* _SUPPLIED PASSAGE_
※

7. On the other hand, the stand of Mr. Jolly, learned counsel for the Revenue, is that levy of interest under s, 220(2) of the Act forms part of the tax arrear and if the petitioner wanted to avail of the benefit granted under the KVSS, they should have included in their declaration the amount of interest payable under the said section and paid tax thereon under the scheme but the petitioner having failed to do so, the Designated Authority is competent to demand tax on this amount, It is, however, urged that if the petitioner is not interested in availing of the benefit of the KVSS in respect of the interest amount under the said section, they would be liable to pay the entire amount of interest as determined to be payable as on 31-3-1998.
8. Before taking up the aforenoted questions for consideration, it would he necessary to briefly refer to the relevant provisions of the Finance Act. As noted above, the scheme is contained in Chapter IV of the Finance (No. 2) Act, 1998, comprised in sections 86 to 98 (both inclusive) as also a schedule thereto. See. 88 provides that subject to the provisions of this scheme, where any person makes on or after 1-9-1998, but on or before 31st Dec., 1998 (later extended upto 31-1-1999), a declaration to the Designated Authority in accordance with the provisions of section 89 in respect of "tax arrear", then, notwithstanding anything contained in any direct tax enactment or indirect tax enactment or any other provision of any law for the time being in force, the amount payable under this scheme by the declarant shall be determined at the rates specified thereunder Sec. 89 prescribes the manner in which declaration has to be made to the Designated Authority. Sec. 90 stipulates the time and manner for payment of "tax arrear" and the consequences that follows. Since a lot of emphasis is laid by learned counsel for the petitioner on the provisions of law contained in section 90, the relevant clauses of the section are reproduced hereunder :
"90(1) Within sixty days from the date of receipt of the declaration under section 91, the Designated Authority shall, by order, determine the amount payable by the declarant in accordance with the provisions of this scheme and grant a certificate in such form as may be prescribed to the declarant setting forth therein the particulars of the tax arrear and the sum payable after such determination towards full and final settlement of tax arrears:
Provided that where any material particular furnished in the declaration is found to be false by the designated authority at any stage, it shall be presumed as if the declaration was never made and all the consequences under the direct tax enactment or indirect tax enactment under which the proceedings against the declarant are or were pending shall be deemed to have been revived Provided further that the designated authority may amend the certificate for reasons to be recorded in writing.

※

* _SUPPLIED MATERIAL_
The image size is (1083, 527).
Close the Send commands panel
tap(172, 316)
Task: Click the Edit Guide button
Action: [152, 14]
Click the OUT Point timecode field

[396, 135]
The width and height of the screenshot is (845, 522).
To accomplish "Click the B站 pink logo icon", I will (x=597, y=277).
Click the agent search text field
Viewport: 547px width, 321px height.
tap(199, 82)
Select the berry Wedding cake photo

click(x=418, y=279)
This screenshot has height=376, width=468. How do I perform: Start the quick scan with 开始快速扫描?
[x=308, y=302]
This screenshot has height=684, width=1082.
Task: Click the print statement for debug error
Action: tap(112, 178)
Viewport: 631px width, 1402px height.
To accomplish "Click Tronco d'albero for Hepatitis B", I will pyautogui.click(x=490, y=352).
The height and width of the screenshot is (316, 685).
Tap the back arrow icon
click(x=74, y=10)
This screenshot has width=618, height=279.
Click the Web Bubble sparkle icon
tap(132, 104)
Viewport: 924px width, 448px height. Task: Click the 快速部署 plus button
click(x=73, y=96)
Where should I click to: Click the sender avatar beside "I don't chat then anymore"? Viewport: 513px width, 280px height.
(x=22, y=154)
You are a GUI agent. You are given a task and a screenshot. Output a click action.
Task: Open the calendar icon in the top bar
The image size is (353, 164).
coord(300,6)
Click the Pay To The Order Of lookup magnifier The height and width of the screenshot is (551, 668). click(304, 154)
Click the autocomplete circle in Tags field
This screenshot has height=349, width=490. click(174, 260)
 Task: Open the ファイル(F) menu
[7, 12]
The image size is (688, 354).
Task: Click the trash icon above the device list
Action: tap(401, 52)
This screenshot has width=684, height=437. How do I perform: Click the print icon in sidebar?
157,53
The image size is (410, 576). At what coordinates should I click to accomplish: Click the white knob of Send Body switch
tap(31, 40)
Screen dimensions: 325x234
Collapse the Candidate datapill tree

※

* _THE TASKS_
1/ Reproduce the tax-scheme passage word for word, starting with "7. On the other" and going on through "as on 31-3-1998.".
2/ State whether each statement below agrees with the tax-scheme passage, answering yes or no and quoting the deciding words: (a) The scheme is contained in Chapter IV of the Finance (No. 2) Act, 1998. (b) The Designated Authority has ninety days from receipt of the declaration to determine the amount payable. (c) The designated authority may amend the certificate for reasons recorded in writing.

* _SOLUTIONS IN ORDER_
1/
7. On the other hand, the stand of Mr. Jolly, learned counsel for the Revenue, is that levy of interest under s, 220(2) of the Act forms part of the tax arrear and if the petitioner wanted to avail of the benefit granted under the KVSS, they should have included in their declaration the amount of interest payable under the said section and paid tax thereon under the scheme but the petitioner having failed to do so, the Designated Authority is competent to demand tax on this amount, It is, however, urged that if the petitioner is not interested in availing of the benefit of the KVSS in respect of the interest amount under the said section, they would be liable to pay the entire amount of interest as determined to be payable as on 31-3-1998.

2/
(a) Yes: "the scheme is contained in Chapter IV of the Finance (No. 2) Act, 1998"
(b) No: "Within sixty days from the date of receipt of the declaration under section 91"
(c) Yes: "the designated authority may amend the certificate for reasons to be recorded in writing"